> [LISTA DE TAREAS]:
1. Según el texto, ¿qué Gobierno formuló de emergencia el proceso constituyente?
2. Explica en una a tres oraciones con qué fin se formuló el proceso constituyente según el texto y qué se consigue en verdad con esa maniobra.
3. Enumera todas las expresiones con que la primera oración del texto califica el proceso constituyente.

> [TEXTO]:
------------------------------------------------------------
El proceso constituyente formulado de emergencia por el Gobierno de la Nueva Mayoría para apaciguar picazones democráticas, no es más que un tongo, una patraña, una caza bobos, una manera poco sutil de ganar tiempo haciendo como que se escuchó, pero en verdad lo que se hace con esa maniobra es engrupir al gilerío que cree.
Otra pelotita de trapo para entretener a los nerviosos.
Jamás habrá una constitución realmente democrática así sea que salga de algo llamado formalmente Asamblea Constituyente, si está hecha sin que el pueblo, en donde se deposita el poder constituyente, aún esté afectado por el miedo, la marginación, la manipulación y sin espacios reales de participación.
------------------------------------------------------------
> [REGISTROS DE DATOS]:
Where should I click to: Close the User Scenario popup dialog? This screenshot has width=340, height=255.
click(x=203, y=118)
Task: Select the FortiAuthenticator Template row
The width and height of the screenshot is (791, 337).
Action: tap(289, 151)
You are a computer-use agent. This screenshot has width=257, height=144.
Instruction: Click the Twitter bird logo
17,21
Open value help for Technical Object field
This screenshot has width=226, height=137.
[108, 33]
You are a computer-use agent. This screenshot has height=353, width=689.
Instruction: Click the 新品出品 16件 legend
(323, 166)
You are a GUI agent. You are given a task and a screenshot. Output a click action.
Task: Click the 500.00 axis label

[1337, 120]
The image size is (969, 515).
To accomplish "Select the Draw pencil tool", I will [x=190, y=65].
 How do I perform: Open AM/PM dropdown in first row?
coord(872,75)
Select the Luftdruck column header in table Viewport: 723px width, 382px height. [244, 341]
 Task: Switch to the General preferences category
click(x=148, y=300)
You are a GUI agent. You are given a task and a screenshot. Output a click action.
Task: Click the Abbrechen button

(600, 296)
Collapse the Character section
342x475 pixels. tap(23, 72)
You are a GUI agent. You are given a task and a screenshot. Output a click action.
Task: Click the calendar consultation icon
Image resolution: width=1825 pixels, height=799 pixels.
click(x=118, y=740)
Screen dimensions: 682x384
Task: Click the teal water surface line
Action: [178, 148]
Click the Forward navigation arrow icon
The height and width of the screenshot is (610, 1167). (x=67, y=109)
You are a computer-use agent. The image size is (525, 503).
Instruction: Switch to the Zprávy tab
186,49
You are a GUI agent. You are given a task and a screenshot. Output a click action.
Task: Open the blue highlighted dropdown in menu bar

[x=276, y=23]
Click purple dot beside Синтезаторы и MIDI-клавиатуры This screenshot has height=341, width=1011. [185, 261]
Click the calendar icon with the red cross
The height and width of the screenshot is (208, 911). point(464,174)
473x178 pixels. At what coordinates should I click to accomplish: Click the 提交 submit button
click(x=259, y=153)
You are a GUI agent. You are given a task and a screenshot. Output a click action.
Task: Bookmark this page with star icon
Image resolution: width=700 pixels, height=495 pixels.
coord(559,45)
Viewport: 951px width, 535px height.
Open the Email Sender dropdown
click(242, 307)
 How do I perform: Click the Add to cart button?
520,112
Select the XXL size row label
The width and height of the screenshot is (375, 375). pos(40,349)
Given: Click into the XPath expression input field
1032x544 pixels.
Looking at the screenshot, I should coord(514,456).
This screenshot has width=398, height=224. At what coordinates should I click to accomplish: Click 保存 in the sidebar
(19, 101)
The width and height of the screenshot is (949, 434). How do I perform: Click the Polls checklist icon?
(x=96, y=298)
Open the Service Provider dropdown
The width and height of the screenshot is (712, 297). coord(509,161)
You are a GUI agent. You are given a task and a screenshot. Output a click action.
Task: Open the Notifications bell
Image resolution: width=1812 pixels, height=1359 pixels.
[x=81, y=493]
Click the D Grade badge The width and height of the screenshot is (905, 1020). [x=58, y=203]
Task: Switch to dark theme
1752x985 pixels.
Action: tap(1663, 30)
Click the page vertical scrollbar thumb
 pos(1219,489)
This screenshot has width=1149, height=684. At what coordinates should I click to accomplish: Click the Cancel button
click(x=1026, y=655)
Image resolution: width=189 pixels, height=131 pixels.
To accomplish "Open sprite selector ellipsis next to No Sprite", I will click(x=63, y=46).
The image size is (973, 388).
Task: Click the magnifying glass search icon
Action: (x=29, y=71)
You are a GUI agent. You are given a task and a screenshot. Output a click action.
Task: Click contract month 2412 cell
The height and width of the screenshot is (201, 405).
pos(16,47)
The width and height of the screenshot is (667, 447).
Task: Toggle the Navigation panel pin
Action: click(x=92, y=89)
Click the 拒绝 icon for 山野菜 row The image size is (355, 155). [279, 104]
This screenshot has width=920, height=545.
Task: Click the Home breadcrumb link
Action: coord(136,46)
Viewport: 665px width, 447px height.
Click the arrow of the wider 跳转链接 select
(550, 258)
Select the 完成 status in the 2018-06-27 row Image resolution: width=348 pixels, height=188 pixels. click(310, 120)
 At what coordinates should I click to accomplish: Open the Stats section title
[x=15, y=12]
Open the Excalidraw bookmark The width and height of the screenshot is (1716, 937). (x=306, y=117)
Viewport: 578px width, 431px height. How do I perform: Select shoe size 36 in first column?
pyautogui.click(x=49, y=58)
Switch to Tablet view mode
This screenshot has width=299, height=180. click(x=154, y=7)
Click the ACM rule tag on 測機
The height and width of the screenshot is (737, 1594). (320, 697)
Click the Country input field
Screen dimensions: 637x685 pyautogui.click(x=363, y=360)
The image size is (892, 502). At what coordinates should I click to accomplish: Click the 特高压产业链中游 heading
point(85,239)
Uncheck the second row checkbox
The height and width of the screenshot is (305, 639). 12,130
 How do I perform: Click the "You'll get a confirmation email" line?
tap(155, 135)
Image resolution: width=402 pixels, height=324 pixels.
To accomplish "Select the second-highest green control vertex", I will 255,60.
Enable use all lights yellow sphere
------------------------------------------------------------
> [RESULTADOS ESPERADOS]:
1. El Gobierno de la Nueva Mayoría.

2. Se formuló de emergencia para apaciguar picazones democráticas. En verdad, sirve para ganar tiempo haciendo como que se escuchó y para engrupir al gilerío que cree.

3.
- un tongo
- una patraña
- una caza bobos
- una manera poco sutil de ganar tiempo haciendo como que se escuchó